**EXCERPTED TEXT:**
****************

Oddtober 2020: Sinful Cinema Series vol. 5 by Doug Brunell

Book:  The Amazing Mr. X from the Sinful Cinema Series

Author: Doug Brunell

Type of Book: Non-fiction, cinema studies, film criticism

Why Do I Consider This Book Odd: Less odd than disheartening – this book illustrates how it is that being very good at what you do is no assurance you will ever become famous or even well-respected in your craft.

Availability: Published by in 2020 by Chaotic Words, you can get a copy here:

Comments: Doug Brunell has become a staple of my “Oddtober” adventures.  I’ve read a little of his fiction (I read Black Devil Spine and my main criticism was that I wish he’d just let loose a bit more and wallowed in the depravity because he was soooo close to pulling off the most difficult feat a horror writer can achieve – pornographic violence that doesn’t pander) but am mostly familiar with his looks at weird, fringe and/or under-known films.  I hope he keeps updating his Sinful Cinema series until either I or this site dies because I think his work has become the OTC version of It’s the Great Pumpkin, Charlie Brown. You gotta watch Linus out there in the pumpkin patch and you gotta have a Sinful Cinema volume or it just doesn’t feel like Halloween.

I am in a strange place with The Amazing Mr. X because I want to engage in my usual, endless examination, and this film isn’t outrageous like some of the films Brunell has explored. I have had no qualms about spoiling the plots of those films because the plot and characterization took a backseat to the shlock, sleaziness or overall hokeyness.  Few watch Crypt of the Living Dead or The Abductors for plot complexity or interesting characterization and god help those who find such titles and hope that at least the acting is decent.  But Brunell has a gift for seeing the intent behind bad or outrageous films, showing his readers unexpected ways to look at the plots, character arcs that would have been missed among all the stilted delivery and random boob shots, and his biographies of those involved in the films show the crazy ways Hollywood is connected, from the winding paths between sexploitation and Disney franchises to how the name of a small boat that takes a researcher to a vampire-infested, in-bred island can demonstrate the uneasy interactions between rational science and pagan tradition.  Without Brunell, the average film fan might not have ever understood all of these connections and ideas that permeate even the crappiest low budget horror film, and his extraordinary love of the subject redeems films I would have ignored had I known about them.

That is not the case with The Amazing Mr. X. I can see watching this just because.  In fact, I sort of want to watch it with Mr. OTC to see what he thinks of it.  As Brunell notes in his examination, this film has a lot of things that hamper it, mainly the title, which leads one to believe that this is going to be some sort of character-driven science fiction film.  It’s not.  Brunell says it’s a noir film disguised as a horror film and he’s right.  Every actor hits their mark, the plot is a masterful series of misdirections that never seem forced or false, and all the important characters have unexpected redemption arcs that make sense and are not insulting, forcing a schmaltzy and happy ending.

****************

**DATA:**
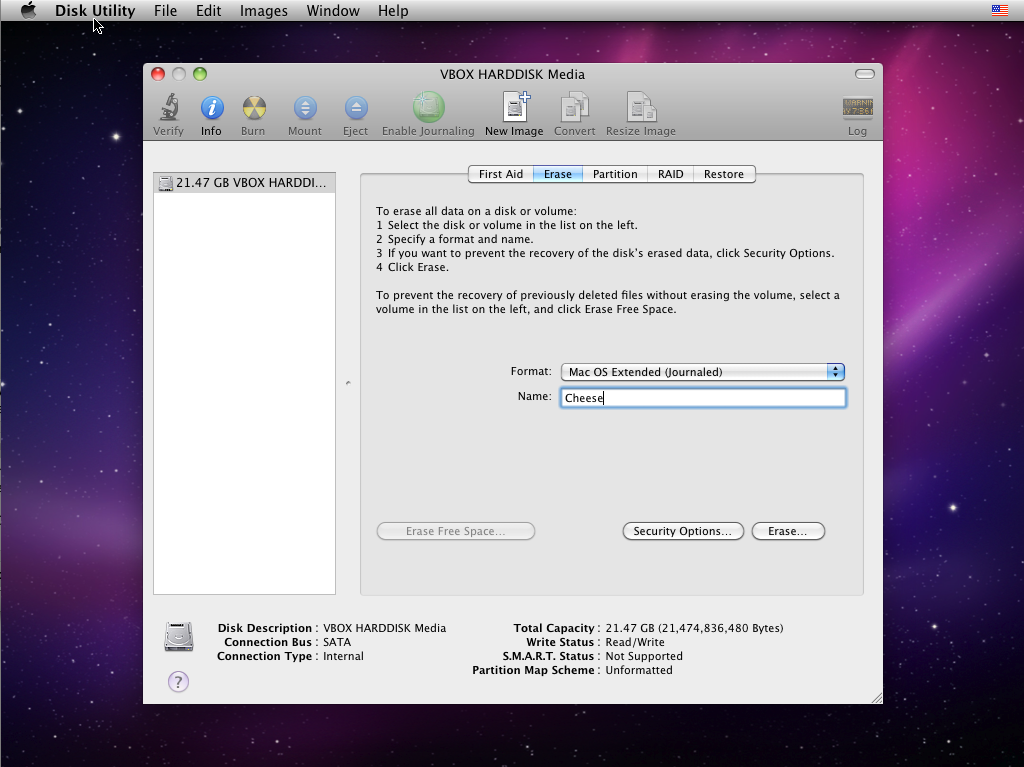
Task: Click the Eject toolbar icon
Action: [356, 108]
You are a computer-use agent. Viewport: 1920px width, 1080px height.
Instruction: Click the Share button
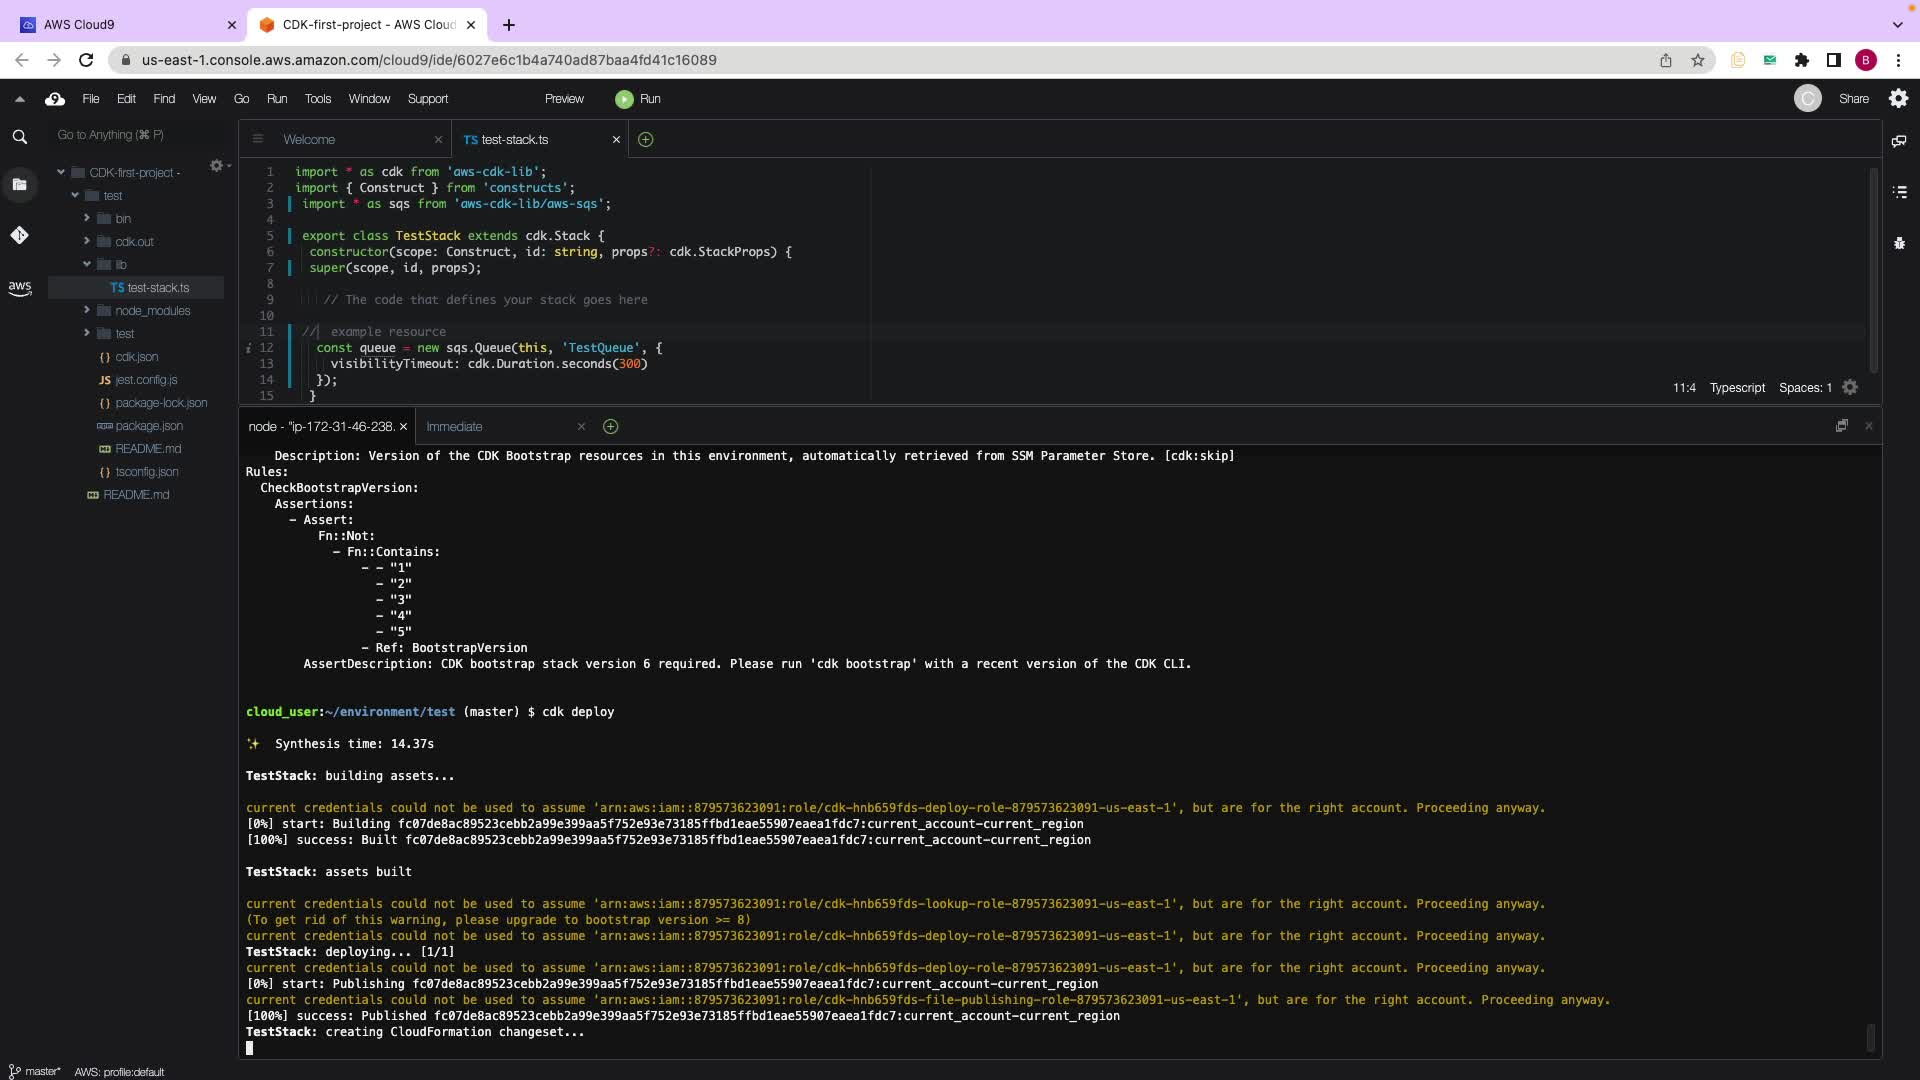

****************

Answer these about the Sinful Cinema review:
(a) Which publisher released the book, and in what year?
(b) Which work of Doug Brunell's fiction does the reviewer mention having read?
(c) According to Brunell, what kind of film is The Amazing Mr. X actually?

(a) Chaotic Words, in 2020.
(b) Black Devil Spine.
(c) A noir film disguised as a horror film.